Find the line with "function.next (126, 216)" in the entries below, then reproduce it and every line after it down to and including the line with "生物标志物阵列 (56, 487)", exactly.

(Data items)

■ ■ ■ ■

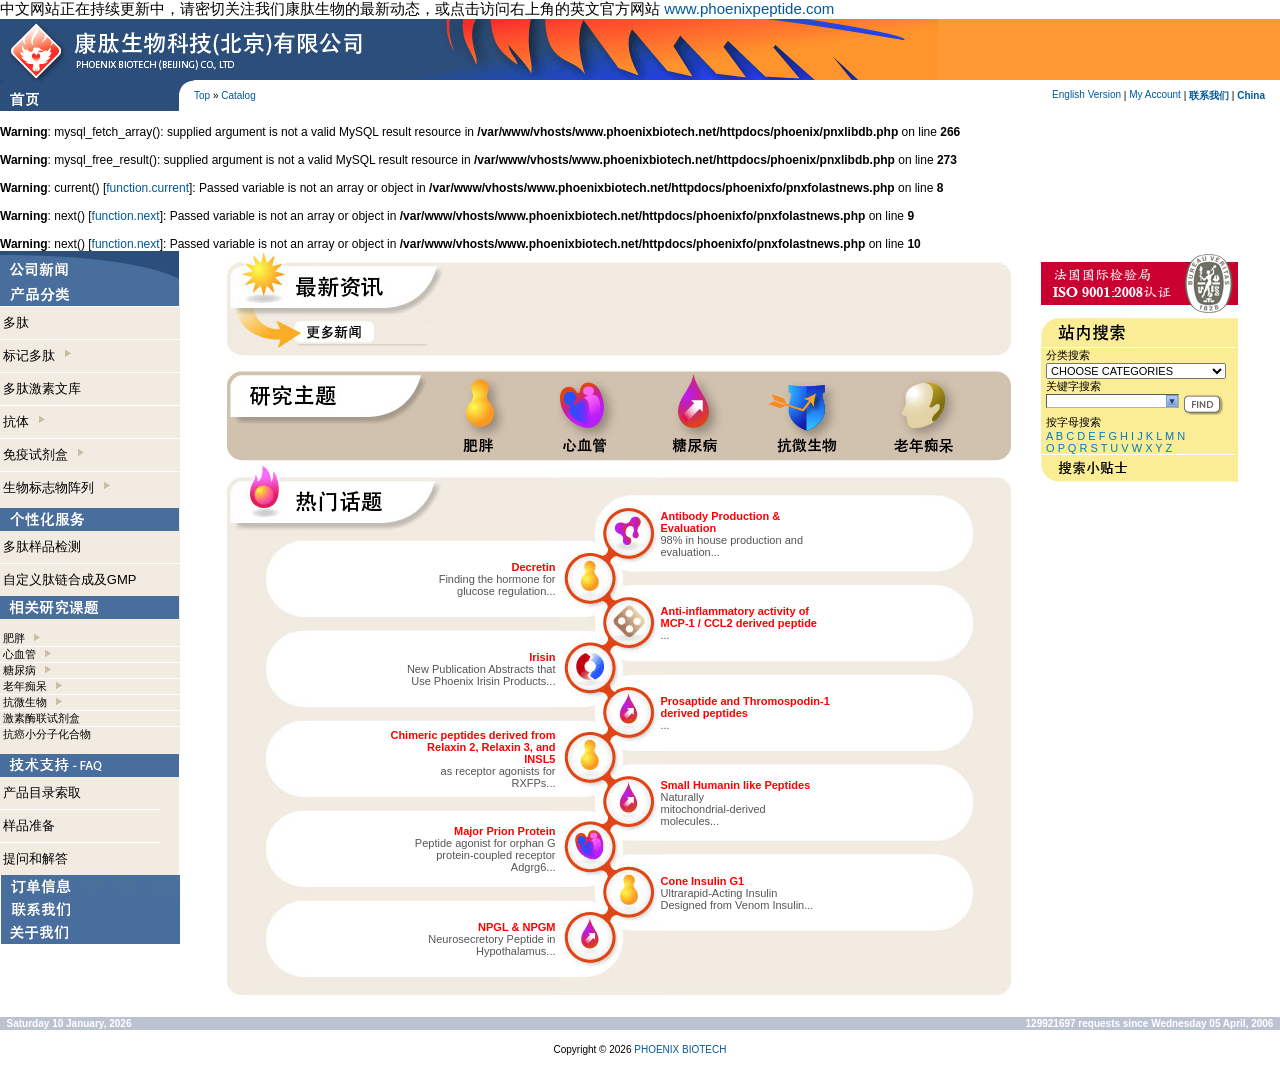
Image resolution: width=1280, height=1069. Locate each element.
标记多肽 (37, 355)
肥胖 (14, 638)
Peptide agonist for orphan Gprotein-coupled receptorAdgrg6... (485, 855)
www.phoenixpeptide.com (749, 8)
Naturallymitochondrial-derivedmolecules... (713, 809)
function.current (147, 188)
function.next (126, 216)
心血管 (19, 654)
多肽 (16, 322)
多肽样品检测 (42, 546)
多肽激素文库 (42, 388)
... (665, 635)
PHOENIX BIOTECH (680, 1049)
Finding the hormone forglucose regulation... (497, 585)
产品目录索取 (42, 792)
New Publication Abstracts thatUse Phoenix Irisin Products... (481, 675)
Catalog (238, 95)
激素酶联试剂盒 (41, 718)
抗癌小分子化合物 (47, 734)
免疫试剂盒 (43, 454)
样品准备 (29, 825)
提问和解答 (35, 858)
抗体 (24, 421)
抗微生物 (25, 702)
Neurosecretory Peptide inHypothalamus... (491, 945)
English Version (1086, 94)
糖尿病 (19, 670)
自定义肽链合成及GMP (70, 579)
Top (202, 95)
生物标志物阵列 (56, 487)
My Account (1155, 94)
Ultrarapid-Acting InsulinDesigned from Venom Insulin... (737, 899)
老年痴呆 (25, 686)
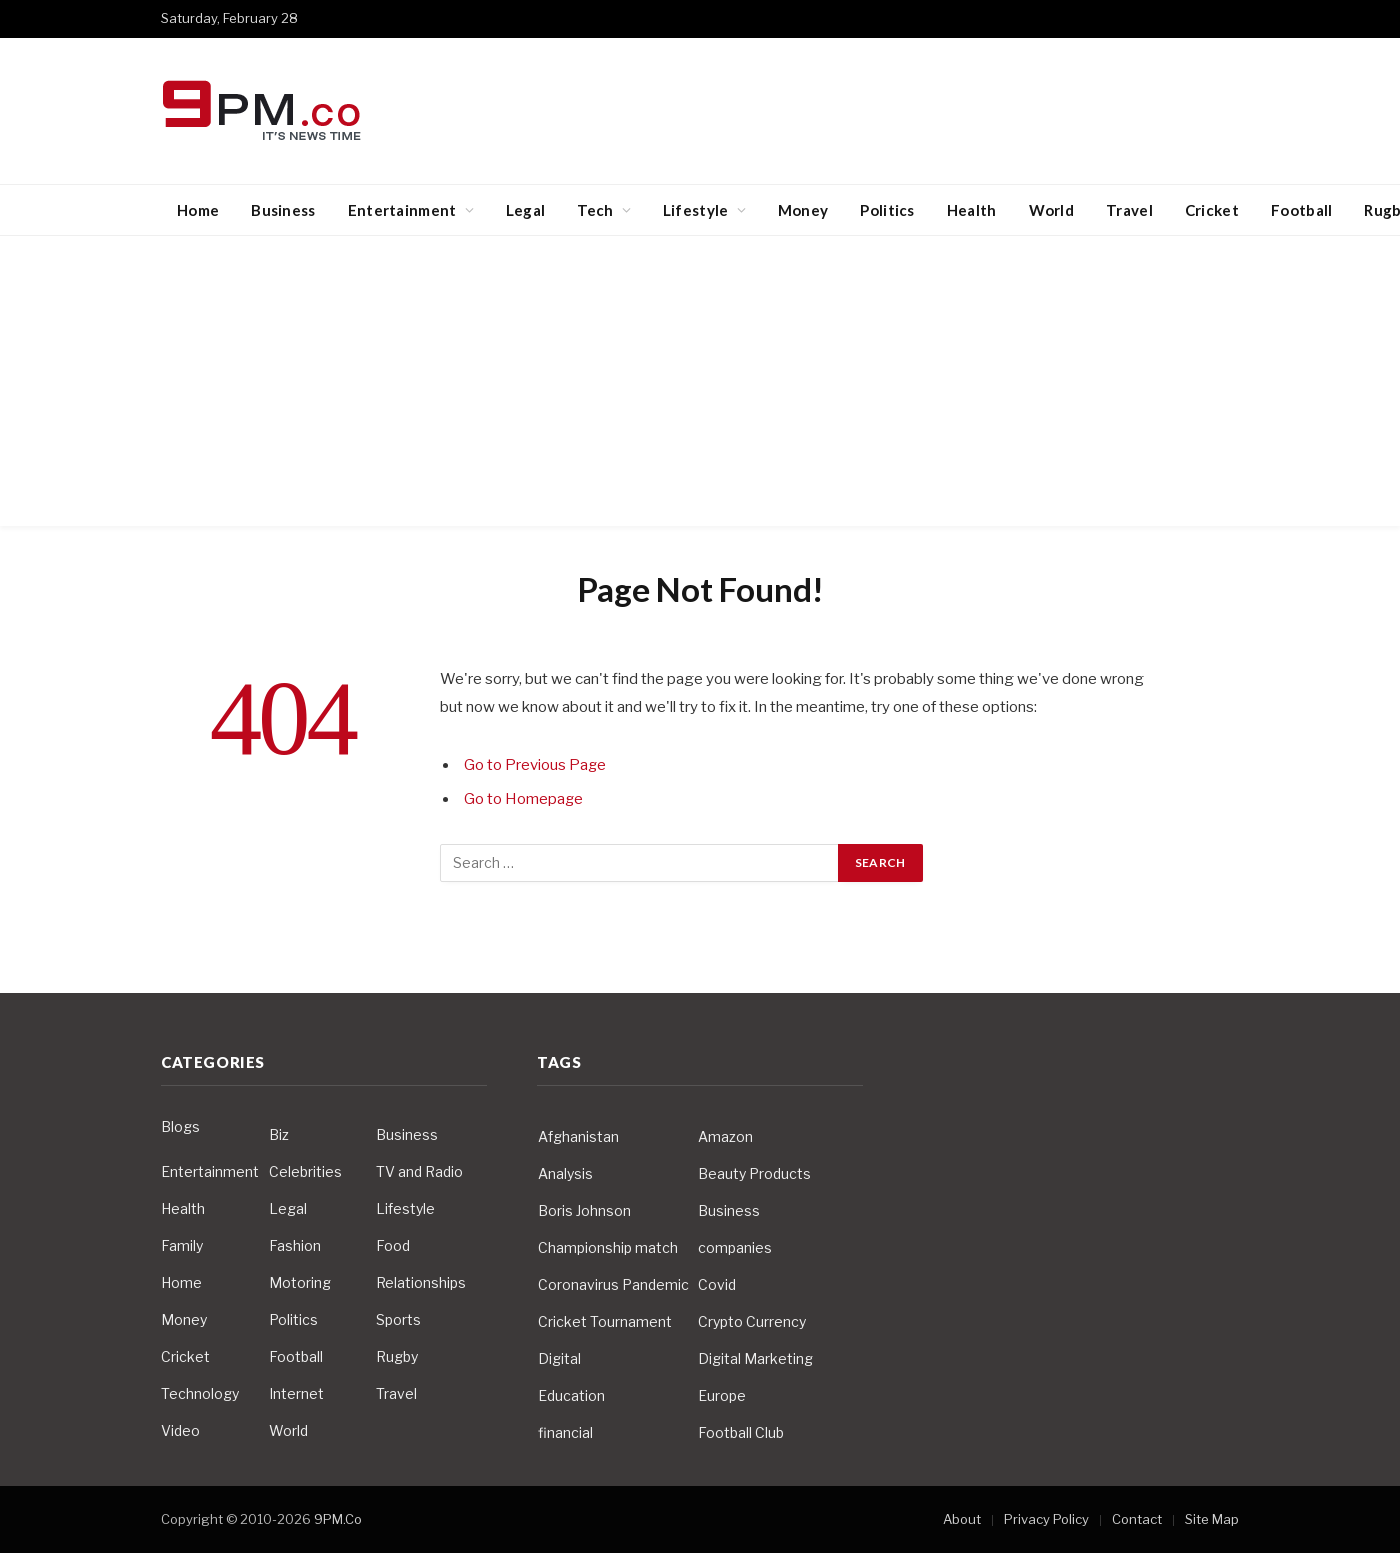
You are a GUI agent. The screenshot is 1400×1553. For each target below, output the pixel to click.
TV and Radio (419, 1171)
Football (1301, 210)
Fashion (295, 1245)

■ ■ ■ ■

## Problem solution
function.next (126, 216)
心血管 (19, 654)
多肽 (16, 322)
多肽样品检测 (42, 546)
多肽激素文库 (42, 388)
... (665, 635)
PHOENIX BIOTECH (680, 1049)
Finding the hormone forglucose regulation... (497, 585)
产品目录索取 (42, 792)
New Publication Abstracts thatUse Phoenix Irisin Products... (481, 675)
Catalog (238, 95)
激素酶联试剂盒 (41, 718)
抗癌小分子化合物 (47, 734)
免疫试剂盒 (43, 454)
样品准备 (29, 825)
提问和解答 (35, 858)
抗体 (24, 421)
抗微生物 (25, 702)
Neurosecretory Peptide inHypothalamus... (491, 945)
English Version (1086, 94)
糖尿病 (19, 670)
自定义肽链合成及GMP (70, 579)
Top (202, 95)
生物标志物阵列 (56, 487)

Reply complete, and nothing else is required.